Sunday, January 19, 2014

Finding Myself: The Purpose

"The purpose isn't the destination, but the journey." - Allison Vesterbelt

I have spent so much time, years, into answering the question "Who am I?". The answer is always that I am still becoming, still changing, still yearning to fill the wanderlust inside that is chasing my dreams. I grasp at what I long to be. I see a personality trait I wish I had more of. I hear about an adventure I want to take. I see someone having success in an area I want to have success in. I find a fault in my personality I want to correct.

Who Am I?

Even if I take off on a trip to see and experience things I really want to see or experience, while I am on the trip and when I get back, I am still carrying around ME. I can't escape from myself, my quirks, my problems. They will still be there. Going off to 'find myself' isn't a means to an end.

The journey itself can be revelatory.

Life is made up of experiences. Sometimes they are planned, and sometimes they are a surprise.

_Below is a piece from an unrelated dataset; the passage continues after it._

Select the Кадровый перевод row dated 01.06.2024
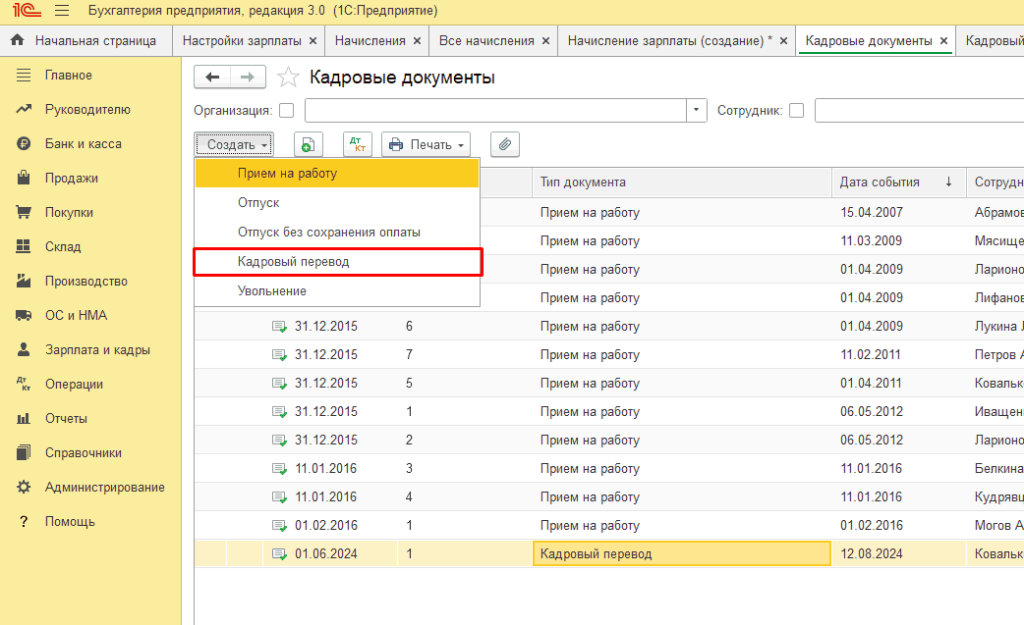point(595,554)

Every time something interrupts your normal routine; your car breaks down, there is a snow day, you get the flu, how do you react to it? It's part of your journey. Your reactions can be actions. Actions show who we are.

In the reaction, action, or inaction lies the revelation. Who are you? Do you run and hide or stay and fight? Can you handle what life throws at you or do you need to learn to ask for help? Do you stop and smell the roses or pass them by?

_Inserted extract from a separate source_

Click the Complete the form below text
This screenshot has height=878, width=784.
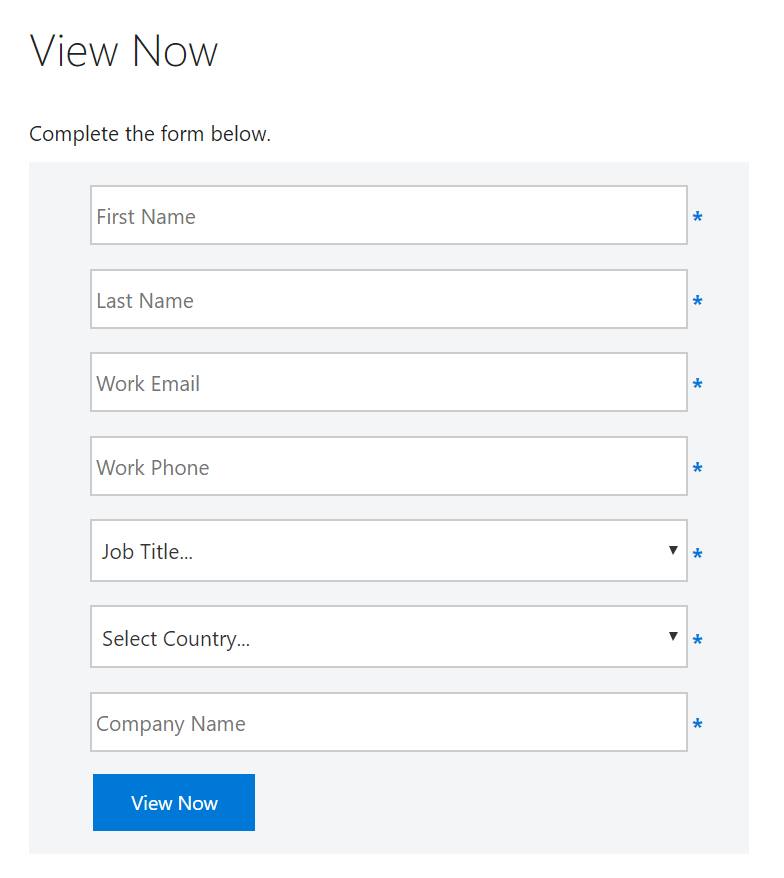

When we plan a trip, we often include sights to see and people to visit.

I hardly plan my daily humdrum to include sights to see or people to visit. Do you? It's work, work, work.

What can you plan to give yourself a mental, sensory, or emotional break each week?

Who do you need to plan more time with?

I know I need to plan on ways to spend time with my family and friends. I also need to find ways to have mental breaks in my days so I don't come home and unleash a torrent of misdirected frustration on my family. I also know I need to plan for exercise so I can safely give my body an outlet for stress.

My journey needs to include toleration for the surprise side trips, as well as being able to enjoy the nice surprises and appreciation for when things progress smoothly. Just like flexibility in a good road trip or vacation, my life cannot be so rigid as to avoid opportunities.

The purpose of life is to enjoy the journey.